Si te dicen que caí,
no vengas
a enseñarme aerodinámica revisionista.
No me cuentes de los que cayeron venciendo.
No vengas a decirme
que no crees que haya sido un accidente.
En lo único que creo es en el accidente.
Lo único que sabe hacer el universo
es derrumbarse sin ningún motivo,
es desmoronarse porque sí.
Beatriz Vignoli
Me quedo colgada. Suspendida. Al borde de ese verso que reza En lo único que creo es en el accidente. Atisbando el abismo que me alerta de que Lo único que sabe hacer el universo es derrumbarse sin ningún motivo, [...] desmoronarse porque sí. No me sorprendo, sin embargo. Es como si hubiera asistido a la revelación de algo ya sabido.
Me quedo colgada, sí. Suspendida y, por tanto, tardando en voltear esa primera página del libro que os traigo hoy que contiene el poema de la argentina Beatriz Vignoli, el cual preludia los cinco cuentos de su compatriota Mariana Travacio que le siguen. Tendré esa misma sensación muchas veces a lo largo de esta lectura. Me quedo colgada de las frases de Mariana Travacio como de los versos de Beatriz Vignoli porque asisto al mismo derrumbe sin motivo, a la misma inevitabilidad. Las historias que me regala la escritora argentina son vértigo a la vez que quietud. Son detención en el proceso de caída libre. En ellas nunca se termina de tocar fondo y por lo tanto no hay manera de emerger. O tal vez se lleve tanto tiempo transitando por ese fondo que ya no se sabe qué hacer para buscar una vía de escape, para encontrar una salida de emergencia.«Me levanto odiándolo en mi soledad y odiándome por invocarlo. Bien podrías, Montes, no aparecer más; podrías irte al mismísimo infierno y no volver. Eso deberías hacer, y dejarme, ya, lejos de tu recuerdo, lejos de nosotros, de nosotros desdibujándonos, año tras año, deshilachándonos, indefectiblemente, derrumbándonos, en cámara lenta, indetenibles. Pero acá estoy, entre estas paredes arruinadas, deseando, con la misma fuerza, que vuelvas y que ya no vuelvas más».
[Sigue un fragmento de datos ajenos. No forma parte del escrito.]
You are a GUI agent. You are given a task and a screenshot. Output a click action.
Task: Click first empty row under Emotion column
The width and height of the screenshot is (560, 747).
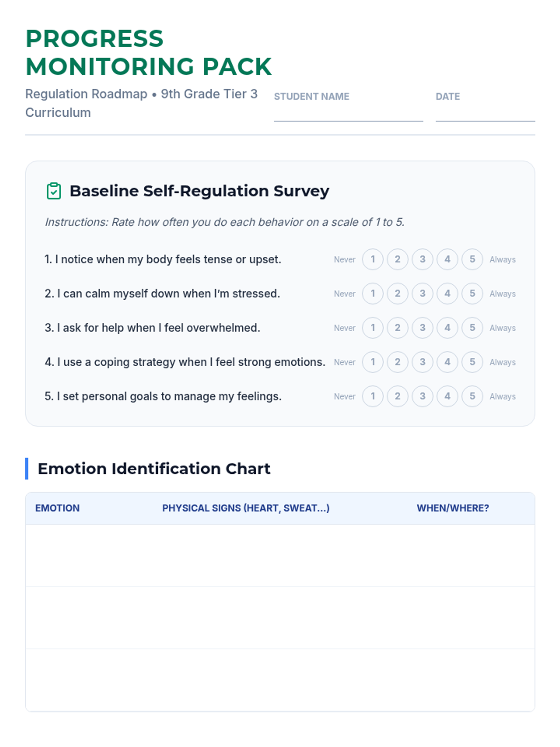[89, 556]

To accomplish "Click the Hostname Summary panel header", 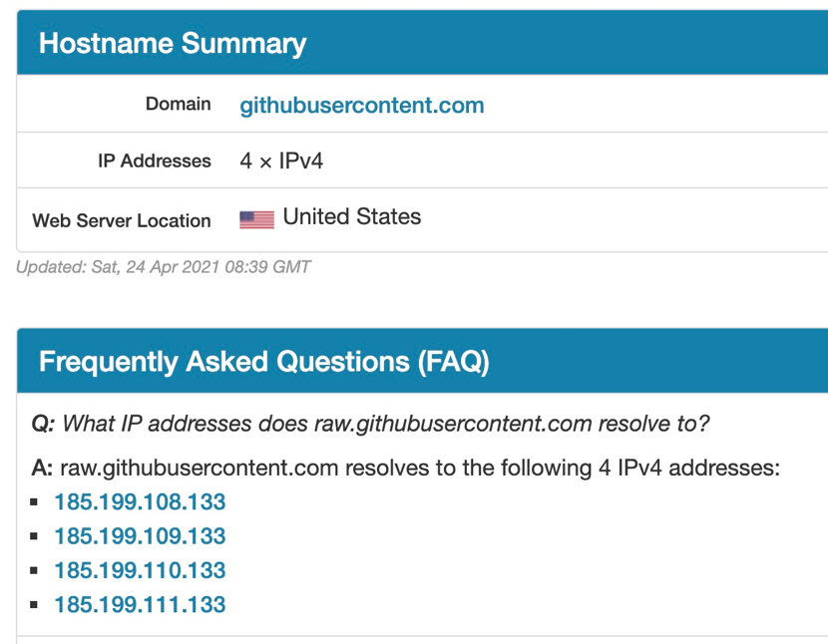I will (x=422, y=42).
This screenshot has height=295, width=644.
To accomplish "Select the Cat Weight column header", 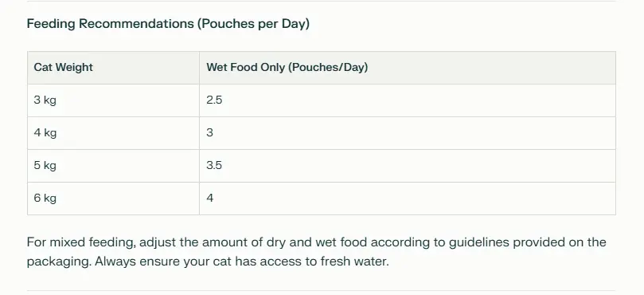I will click(113, 68).
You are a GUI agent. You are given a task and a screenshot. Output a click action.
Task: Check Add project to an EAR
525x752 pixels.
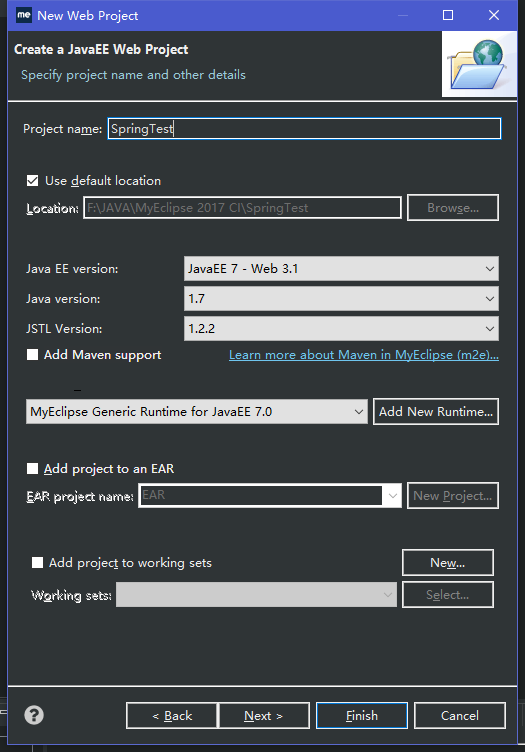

Por donde yo transito es por la geografía narrativa de Mariana Travacio. No es una geografía de lugares sino de objetos que cuentan y callan: una cartera heredara de la madre a la que aferrarse para que infunda algo de dignidad, un despacho sin ventanas que ignora que afuera ya amaneció, una silla ajada en la que para reunir valor para sentarse no queda otra que retrotraerse a aquella otra acomodada de la casa de la infancia «de cuando mis padres todavía me miraban como si yo fuera alguna clase de promesa», …
La vida, «esa vida que estaba por delante», también fue alguna vez una clase de promesa. Ahora, sin embargo, tan solo es desvanecimiento, triste fuego de artificio, una amarga decepción. La vida es puro naufragio. Ni siquiera eso: la vida es asistir al descubrimiento de que remamos «sobre un río de aguas traslúcidas, aguas que no ocultan nada, nada que adivinar, nada que inventar: todo a la vista, y ese todo es tan poca cosa» que «te juro que no es un río. O es un río encerrado». O es lo que todos terminamos por ser: ríos encerrados por la realidad y las desilusiones. Coincidiréis conmigo en que un río que no va a ninguna parte más que un río es un lago. Es estancamiento. Es fin. Ni siquiera eso: es la tortura de los puntos suspensivos en lugar del privilegio del punto final.
«Cuelgo el vestido, lo dejo chorrear: que se seque, que me muestre la blancura que supo tener: mostrame tu blancura, le digo, mientras mis brazos lo cuelgan y él chorrea, solito, su pena amarillenta de foto antigua. Dale, le digo, relucí tu promesa nívea, tu futuro. Y él no me dice nada, apenas cuelga, del barral, y me chorrea su llanto de agua, que ahora gotea, monótono, sobre las baldosas, mientras voy a buscar un pincel».
Las vidas de las historias que componen este libro son como el vestido de novia de Elena. Son llanto de agua, promesas frustradas que ya no tienen nada que ofrecer. «Que pasen los vecinos de este pueblo atorado y que me pregunten qué vendo. Les diré que vendo nuestra historia fallida», se envalentona de pronto Elena. También Mariana Travacio me vende historias fallidas, solo que sus historias no fallan sino que me atrapan, me hipnotizan. Son como calima pegajosa que se torna diáfana y transparente.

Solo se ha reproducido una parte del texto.